Tasks to carry out:
1) In the audit log and inventory API notes below, put this sentence into Spanish: "Audit logs provide evidence of user activity and accountability for inventory operations."
2) Reproduce the audit log and inventory API notes word for word, from "Issue record created." up to and including "Inventory quantity updated.".

Audit logs provide evidence of user activity and accountability for inventory operations.
Purpose
Supports:
- Accountability
- Auditing
- Investigations
- Compliance reviews
- Forensic analysis
Logged Activities
Examples include:
Inventory Issued
Inventory Returned
Investigation Resolved
Inventory Updated
Administrative Actions
Request
Method
GET
URL
http://127.0.0.1:8000/audit-logs/
Sample Response
[
{
"user_identifier": "admin",
"action": "Inventory Issued",
"timestamp": "2026-07-01T10:30:00Z"
}
]
Expected Result
Audit records successfully returned.
Screenshot
Insert Postman Validation Screenshot
Investigation Management
Resolve Investigation
Endpoint
POST /resolve-investigation/
Description
Allows authorized personnel to review and resolve investigations generated by inventory discrepancies.
Purpose
Supports:
- Investigation management
- Resolution workflow
- Accountability reporting
Business Logic
Investigation Open
|
v
Resolution Submitted
|
v
Status Updated
|
v
Investigation Closed
|
v
Audit Record Generated
Request
Method
POST
URL
http://127.0.0.1:8000/resolve-investigation/
Request Body
{
"investigation_id": 1,
"resolution_notes": "Authorized operational ammunition expenditure verified."
}
Example Response
{
"message": "Investigation resolved successfully"
}
Expected Result
Investigation status updated
Resolution notes stored
Audit log generated
Screenshot
Insert Postman Validation Screenshot
API Testing Scenarios
Test Scenario 1 – Inventory Retrieval
Objective
Verify inventory visibility.
Endpoint
GET /inventory/
Expected Result
Inventory records displayed.
Test Scenario 2 – Inventory Issuance
Objective
Verify issuance workflow.
Endpoint
POST /issue-item/
Expected Result
Inventory reduced.
Issue record created.
Audit record generated.
Test Scenario 3 – Inventory Return
Objective
Verify return processing.
Endpoint
POST /return-item/
Expected Result
Inventory quantity updated.
Test Scenario 4 – Discrepancy Detection
Objective
Validate discrepancy logic.
Endpoint
POST /return-item/
Expected Result
Discrepancy flagged.

Records:

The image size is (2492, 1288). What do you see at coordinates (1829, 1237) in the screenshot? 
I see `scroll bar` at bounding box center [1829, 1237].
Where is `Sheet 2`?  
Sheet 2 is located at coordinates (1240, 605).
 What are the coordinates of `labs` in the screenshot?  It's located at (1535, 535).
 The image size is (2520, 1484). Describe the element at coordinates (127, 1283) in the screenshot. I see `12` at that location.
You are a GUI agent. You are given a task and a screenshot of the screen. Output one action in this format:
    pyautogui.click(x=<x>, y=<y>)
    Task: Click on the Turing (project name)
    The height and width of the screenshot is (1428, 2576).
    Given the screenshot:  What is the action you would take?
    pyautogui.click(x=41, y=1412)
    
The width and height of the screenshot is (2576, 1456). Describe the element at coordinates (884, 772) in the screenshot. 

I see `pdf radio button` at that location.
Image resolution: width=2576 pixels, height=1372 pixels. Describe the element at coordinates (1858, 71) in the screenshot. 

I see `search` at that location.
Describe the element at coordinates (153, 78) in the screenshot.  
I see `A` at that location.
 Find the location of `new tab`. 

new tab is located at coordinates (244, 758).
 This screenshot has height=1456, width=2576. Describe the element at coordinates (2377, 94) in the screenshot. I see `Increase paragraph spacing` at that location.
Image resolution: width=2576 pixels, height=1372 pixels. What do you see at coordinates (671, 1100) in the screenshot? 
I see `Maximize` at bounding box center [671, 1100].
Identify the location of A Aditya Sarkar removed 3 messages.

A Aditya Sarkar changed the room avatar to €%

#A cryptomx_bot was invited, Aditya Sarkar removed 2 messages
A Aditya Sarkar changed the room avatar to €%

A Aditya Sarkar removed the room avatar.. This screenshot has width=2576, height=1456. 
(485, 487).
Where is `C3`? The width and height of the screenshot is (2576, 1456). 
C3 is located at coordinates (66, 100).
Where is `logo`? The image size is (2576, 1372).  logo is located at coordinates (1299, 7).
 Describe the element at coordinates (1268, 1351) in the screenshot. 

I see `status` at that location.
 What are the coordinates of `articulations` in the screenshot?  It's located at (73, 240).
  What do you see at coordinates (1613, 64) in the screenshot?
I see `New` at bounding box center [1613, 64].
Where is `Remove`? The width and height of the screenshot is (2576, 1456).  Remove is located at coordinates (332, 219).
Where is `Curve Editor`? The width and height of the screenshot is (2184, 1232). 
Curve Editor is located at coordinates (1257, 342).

Answer set:
1) Los registros de auditoría proporcionan evidencia de la actividad de los usuarios y de la rendición de cuentas en las operaciones de inventario.

2)
Issue record created.
Audit record generated.
Test Scenario 3 – Inventory Return
Objective
Verify return processing.
Endpoint
POST /return-item/
Expected Result
Inventory quantity updated.